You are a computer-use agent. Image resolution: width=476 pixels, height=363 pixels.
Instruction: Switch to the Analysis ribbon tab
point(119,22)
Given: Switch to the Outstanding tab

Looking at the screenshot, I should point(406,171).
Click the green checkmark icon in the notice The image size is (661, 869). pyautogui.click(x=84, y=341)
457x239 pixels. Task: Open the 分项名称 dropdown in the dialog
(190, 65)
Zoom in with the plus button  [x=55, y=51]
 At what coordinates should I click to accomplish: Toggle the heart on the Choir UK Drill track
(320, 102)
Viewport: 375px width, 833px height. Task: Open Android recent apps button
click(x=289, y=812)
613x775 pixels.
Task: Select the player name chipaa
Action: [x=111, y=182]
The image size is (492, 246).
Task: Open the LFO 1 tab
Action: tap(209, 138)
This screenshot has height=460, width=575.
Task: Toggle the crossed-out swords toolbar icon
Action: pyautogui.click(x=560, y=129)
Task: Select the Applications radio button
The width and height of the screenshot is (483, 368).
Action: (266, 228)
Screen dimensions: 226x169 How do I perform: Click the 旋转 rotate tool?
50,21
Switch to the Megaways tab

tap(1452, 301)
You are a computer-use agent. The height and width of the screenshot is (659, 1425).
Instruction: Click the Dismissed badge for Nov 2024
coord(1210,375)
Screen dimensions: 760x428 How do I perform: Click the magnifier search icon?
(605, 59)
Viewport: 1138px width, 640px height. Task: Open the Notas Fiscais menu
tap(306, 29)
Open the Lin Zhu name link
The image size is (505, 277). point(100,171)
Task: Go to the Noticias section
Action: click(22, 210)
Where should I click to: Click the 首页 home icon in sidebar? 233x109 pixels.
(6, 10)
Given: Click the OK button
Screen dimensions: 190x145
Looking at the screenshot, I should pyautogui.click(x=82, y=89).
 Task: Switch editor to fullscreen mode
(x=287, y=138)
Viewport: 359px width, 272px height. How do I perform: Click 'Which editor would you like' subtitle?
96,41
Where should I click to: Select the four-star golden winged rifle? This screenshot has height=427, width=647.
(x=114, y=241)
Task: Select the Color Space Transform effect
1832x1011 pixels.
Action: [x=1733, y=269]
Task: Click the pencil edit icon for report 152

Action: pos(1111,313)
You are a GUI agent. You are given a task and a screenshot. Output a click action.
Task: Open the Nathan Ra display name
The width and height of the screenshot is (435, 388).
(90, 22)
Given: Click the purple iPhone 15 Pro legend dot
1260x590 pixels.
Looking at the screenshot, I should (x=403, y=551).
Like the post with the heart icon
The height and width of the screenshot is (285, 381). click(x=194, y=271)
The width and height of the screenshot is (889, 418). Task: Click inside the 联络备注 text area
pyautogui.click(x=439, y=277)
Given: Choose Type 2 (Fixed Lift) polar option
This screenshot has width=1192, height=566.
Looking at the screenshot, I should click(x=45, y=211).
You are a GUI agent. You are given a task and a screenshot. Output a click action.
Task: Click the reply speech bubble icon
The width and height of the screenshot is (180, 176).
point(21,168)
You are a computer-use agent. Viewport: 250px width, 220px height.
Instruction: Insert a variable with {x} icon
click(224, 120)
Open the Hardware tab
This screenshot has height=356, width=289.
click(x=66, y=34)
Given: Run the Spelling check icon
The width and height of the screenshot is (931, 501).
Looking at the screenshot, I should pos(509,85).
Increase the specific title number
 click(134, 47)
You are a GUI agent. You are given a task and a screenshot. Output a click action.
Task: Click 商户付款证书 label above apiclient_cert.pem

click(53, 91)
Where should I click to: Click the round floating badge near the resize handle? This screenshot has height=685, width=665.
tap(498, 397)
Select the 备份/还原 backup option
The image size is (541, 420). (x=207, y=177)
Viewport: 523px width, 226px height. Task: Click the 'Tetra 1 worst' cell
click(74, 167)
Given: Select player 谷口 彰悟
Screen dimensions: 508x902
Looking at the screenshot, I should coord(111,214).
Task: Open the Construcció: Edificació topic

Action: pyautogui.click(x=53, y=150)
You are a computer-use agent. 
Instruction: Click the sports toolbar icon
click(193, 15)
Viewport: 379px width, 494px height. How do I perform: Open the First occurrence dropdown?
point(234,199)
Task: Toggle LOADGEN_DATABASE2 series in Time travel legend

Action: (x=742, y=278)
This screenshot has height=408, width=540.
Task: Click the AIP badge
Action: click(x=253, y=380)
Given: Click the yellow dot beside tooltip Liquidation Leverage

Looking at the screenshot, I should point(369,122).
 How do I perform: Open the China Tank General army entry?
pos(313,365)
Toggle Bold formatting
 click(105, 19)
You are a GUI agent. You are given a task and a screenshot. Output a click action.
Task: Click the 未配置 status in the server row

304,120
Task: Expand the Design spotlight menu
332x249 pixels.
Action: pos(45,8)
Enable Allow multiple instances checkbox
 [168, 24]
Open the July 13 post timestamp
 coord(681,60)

PROBLEM DETAILS –
All lines above from the one containing "Screen dimensions: 760x428" to the one containing "Task: Open the Nathan Ra display name" must be repeated exactly, both lines included, and no others.

RESPONSE BELOW –
Screen dimensions: 760x428 How do I perform: Click the magnifier search icon?
(605, 59)
Viewport: 1138px width, 640px height. Task: Open the Notas Fiscais menu
tap(306, 29)
Open the Lin Zhu name link
The image size is (505, 277). point(100,171)
Task: Go to the Noticias section
Action: click(22, 210)
Where should I click to: Click the 首页 home icon in sidebar? 233x109 pixels.
(6, 10)
Given: Click the OK button
Screen dimensions: 190x145
Looking at the screenshot, I should pyautogui.click(x=82, y=89).
 Task: Switch editor to fullscreen mode
(x=287, y=138)
Viewport: 359px width, 272px height. How do I perform: Click 'Which editor would you like' subtitle?
96,41
Where should I click to: Select the four-star golden winged rifle? This screenshot has height=427, width=647.
(x=114, y=241)
Task: Select the Color Space Transform effect
1832x1011 pixels.
Action: [x=1733, y=269]
Task: Click the pencil edit icon for report 152

Action: pos(1111,313)
You are a GUI agent. You are given a task and a screenshot. Output a click action.
Task: Open the Nathan Ra display name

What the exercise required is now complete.